_Textauszug_
───

Viersen Enkel verbrannt: Oma muss in Haft

Viersen · Die 55-jährige Viersenerin zündete das Auto an, in dem sie mit ihrem Enkel saß. Der Junge starb im Krankenhaus.

Gefasst reagierte gestern die 55-jährige Viersenerin, als der Vorsitzende des Mönchengladbacher Schwurgerichts Lothar Beckers das Urteil verkündete. Wegen Brandstiftung mit Todesfolge und Totschlag im minder schweren Fall muss die Angeklagte für sieben Jahre in Haft.

In der Urteilsbegründung ging der Kammervorsitzende noch einmal auf den ebenso ungewöhnlichen wie tragischen Fall ein. Die Großmutter eines neun Jahre alten Jungen war am 9. Februar 2013 mit einem Kleinwagen mit dem Jungen und einem Hund auf einen Schulparkplatz im Rahser gefahren.

An einer abgelegenen Stelle hatte sie den Wagen abgestellt, die Türen verschlossen, Lösungsmittel im Auto ausgeschüttet und angezündet. Ein Spaziergänger hatte den Rauch gesehen und die Feuerwehr gerufen. Ein Brandsachverständiger hatte von einer Stichflamme ohne Verpuffung gesprochen. Aber danach habe in dem verschlossenen Wagen der Sauerstoff gefehlt und sich das giftige Kohlenmonoxid gebildet. Ein psychiatrischer Gutachter war davon ausgegangen, dass die überforderte Frau sich und ihren Enkel töten wollte. Die Großmutter, die der Vormund des Jungen war, überlebte.

───

[Gespeicherte Dateneinträge]
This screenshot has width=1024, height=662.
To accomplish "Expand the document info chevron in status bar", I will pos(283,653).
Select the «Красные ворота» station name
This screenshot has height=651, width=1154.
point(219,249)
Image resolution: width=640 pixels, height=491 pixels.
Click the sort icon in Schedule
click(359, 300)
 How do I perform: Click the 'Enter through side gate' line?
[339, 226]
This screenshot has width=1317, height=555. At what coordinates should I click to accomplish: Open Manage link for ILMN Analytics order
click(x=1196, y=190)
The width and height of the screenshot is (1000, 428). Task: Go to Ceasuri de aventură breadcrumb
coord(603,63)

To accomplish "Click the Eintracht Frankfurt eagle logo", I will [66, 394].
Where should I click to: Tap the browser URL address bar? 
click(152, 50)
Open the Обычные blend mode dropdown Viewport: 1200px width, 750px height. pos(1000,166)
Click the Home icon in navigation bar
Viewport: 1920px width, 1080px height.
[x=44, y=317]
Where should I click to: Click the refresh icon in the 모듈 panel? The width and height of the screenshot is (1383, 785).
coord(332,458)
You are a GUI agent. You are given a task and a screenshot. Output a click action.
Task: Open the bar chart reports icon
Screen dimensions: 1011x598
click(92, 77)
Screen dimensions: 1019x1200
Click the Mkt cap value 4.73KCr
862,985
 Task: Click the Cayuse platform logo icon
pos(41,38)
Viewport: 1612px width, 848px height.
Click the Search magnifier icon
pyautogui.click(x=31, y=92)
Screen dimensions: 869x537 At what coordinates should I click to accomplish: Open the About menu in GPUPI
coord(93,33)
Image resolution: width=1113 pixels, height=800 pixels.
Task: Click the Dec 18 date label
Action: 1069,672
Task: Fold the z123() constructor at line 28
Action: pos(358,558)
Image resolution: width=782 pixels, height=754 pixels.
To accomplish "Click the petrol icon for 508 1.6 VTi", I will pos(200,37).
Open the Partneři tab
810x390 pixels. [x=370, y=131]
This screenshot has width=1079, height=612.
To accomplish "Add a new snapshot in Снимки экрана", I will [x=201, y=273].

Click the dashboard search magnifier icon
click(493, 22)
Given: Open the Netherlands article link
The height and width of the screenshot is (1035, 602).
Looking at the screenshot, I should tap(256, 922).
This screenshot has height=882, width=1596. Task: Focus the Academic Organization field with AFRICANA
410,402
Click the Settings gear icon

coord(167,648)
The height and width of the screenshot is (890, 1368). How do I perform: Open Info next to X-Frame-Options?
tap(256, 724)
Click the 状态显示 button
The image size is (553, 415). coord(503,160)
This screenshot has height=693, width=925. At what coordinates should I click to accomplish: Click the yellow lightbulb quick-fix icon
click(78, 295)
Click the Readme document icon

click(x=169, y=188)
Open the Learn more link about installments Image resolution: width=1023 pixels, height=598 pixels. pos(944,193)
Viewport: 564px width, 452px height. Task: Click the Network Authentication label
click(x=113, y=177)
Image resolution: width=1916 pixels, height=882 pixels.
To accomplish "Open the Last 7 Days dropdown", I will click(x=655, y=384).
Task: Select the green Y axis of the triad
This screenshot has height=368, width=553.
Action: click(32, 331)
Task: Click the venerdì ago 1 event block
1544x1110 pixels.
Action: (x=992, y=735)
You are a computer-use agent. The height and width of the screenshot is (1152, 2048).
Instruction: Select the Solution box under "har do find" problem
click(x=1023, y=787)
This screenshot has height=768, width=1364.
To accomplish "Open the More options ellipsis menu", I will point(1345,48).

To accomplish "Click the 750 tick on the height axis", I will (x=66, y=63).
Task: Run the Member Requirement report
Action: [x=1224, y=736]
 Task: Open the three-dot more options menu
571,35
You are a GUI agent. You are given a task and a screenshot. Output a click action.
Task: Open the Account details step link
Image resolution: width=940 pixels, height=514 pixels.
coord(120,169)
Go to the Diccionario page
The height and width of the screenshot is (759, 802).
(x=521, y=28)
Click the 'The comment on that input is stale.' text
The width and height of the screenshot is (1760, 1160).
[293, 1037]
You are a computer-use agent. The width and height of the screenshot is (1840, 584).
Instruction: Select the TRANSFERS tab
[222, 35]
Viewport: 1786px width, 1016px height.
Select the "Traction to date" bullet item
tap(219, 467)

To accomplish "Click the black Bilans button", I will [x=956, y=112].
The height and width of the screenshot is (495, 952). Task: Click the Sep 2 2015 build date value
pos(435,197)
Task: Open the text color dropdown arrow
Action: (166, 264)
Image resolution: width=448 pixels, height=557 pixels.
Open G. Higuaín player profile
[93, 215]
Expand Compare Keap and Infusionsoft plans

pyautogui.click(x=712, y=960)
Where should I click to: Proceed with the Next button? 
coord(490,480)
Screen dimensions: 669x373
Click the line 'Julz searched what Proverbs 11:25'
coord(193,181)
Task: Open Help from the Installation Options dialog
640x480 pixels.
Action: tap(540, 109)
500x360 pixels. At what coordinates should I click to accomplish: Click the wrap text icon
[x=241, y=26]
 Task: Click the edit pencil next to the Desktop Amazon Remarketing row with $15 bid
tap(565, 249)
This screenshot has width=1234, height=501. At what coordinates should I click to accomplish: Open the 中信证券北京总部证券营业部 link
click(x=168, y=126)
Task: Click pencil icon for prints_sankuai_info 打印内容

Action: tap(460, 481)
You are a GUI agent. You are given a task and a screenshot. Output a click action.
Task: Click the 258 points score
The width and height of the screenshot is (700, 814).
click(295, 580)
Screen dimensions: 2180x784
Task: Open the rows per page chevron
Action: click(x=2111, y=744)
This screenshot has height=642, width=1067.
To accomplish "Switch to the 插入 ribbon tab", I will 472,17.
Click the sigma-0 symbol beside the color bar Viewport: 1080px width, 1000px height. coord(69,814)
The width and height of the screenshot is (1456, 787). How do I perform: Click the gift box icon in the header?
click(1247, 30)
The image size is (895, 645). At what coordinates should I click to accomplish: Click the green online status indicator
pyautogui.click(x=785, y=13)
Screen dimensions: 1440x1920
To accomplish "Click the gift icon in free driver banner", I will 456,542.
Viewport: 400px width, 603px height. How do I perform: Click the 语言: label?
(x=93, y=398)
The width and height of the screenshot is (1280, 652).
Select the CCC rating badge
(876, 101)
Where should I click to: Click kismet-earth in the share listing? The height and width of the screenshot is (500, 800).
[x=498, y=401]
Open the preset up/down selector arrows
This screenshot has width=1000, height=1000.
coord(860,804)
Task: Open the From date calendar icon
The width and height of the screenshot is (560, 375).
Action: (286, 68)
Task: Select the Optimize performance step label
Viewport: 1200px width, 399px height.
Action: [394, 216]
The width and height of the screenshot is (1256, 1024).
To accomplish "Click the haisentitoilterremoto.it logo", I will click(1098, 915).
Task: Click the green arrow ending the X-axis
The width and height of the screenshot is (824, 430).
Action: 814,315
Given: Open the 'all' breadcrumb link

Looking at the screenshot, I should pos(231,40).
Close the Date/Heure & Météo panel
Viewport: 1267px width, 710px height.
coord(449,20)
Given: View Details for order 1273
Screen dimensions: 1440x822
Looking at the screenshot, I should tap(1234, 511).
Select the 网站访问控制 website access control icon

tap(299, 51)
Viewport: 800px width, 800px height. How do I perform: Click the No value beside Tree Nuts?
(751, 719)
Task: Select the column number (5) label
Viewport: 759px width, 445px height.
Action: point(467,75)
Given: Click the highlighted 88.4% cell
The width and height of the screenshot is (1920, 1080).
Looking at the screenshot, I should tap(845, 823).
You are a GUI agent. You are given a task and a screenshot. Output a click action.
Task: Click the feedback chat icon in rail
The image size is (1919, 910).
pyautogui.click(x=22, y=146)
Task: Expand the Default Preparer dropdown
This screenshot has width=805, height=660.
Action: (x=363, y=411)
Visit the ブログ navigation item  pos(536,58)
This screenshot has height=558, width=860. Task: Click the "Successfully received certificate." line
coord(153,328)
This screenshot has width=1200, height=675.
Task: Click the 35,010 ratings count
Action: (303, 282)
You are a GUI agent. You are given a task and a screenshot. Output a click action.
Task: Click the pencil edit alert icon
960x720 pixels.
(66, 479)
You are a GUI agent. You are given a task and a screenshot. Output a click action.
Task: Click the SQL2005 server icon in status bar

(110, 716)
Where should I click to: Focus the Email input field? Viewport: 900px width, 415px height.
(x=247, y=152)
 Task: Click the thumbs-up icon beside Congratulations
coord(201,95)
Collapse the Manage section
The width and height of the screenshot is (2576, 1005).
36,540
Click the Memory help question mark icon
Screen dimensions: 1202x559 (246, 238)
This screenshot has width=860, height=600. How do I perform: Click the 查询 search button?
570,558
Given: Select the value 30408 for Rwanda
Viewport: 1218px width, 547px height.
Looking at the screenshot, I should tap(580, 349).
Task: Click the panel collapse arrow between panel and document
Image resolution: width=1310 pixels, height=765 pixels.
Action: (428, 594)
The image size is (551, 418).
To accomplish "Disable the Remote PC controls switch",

───

_Folgendes bearbeiten_
[a] Prüfen Sie für jede Aussage, ob sie mit dem Bericht über das Viersener Urteil übereinstimmt: (i) Die Angeklagte wurde zu sieben Jahren Haft verurteilt. (ii) Die Feuerwehr wurde von einem Spaziergänger alarmiert. (iii) Der Brandsachverständige sprach von einer Verpuffung. Antworten Sie jeweils mit Ja oder Nein und zitieren Sie die entscheidenden Worte des Berichts wörtlich.
[b] Führen Sie den Bericht über das Viersener Urteil im Anschluss an seinen letzten Satz fort.

_Antworten_
[a]
(i) Ja: „muss die Angeklagte für sieben Jahre in Haft“
(ii) Ja: „Ein Spaziergänger hatte den Rauch gesehen und die Feuerwehr gerufen.“
(iii) Nein: „Ein Brandsachverständiger hatte von einer Stichflamme ohne Verpuffung gesprochen.“

[b]
Doch der lernbehinderte Enkel starb am 14. Februar unter anderem durch Sauerstoffmangel an Hirnschäden und an einem Lungentrauma. Die Angeklagte, die zur Tatzeit unter schweren Depressionen litt, konnte sich im Gerichtssaal an das eigentliche Brandgeschehen nicht erinnern. Von einer geplanten Tat ging das Schwurgericht nicht aus, hieß es in der Urteilsbegründung.

Die Angeklagte hatte sich noch erinnert, dass sie an dem Februartag den Wagen habe säubern und TÜV-fertig machen wollen. An den Sitzen war zu erkennen, dass sie mit neuen Bezügen versehen werden sollten. Diese Aussage sei nicht zu widerlegen, entschieden die Gladbacher Richter. Deshalb war im Urteil nicht mehr von heimtückischem Mord, sondern nur noch von Totschlag die Rede.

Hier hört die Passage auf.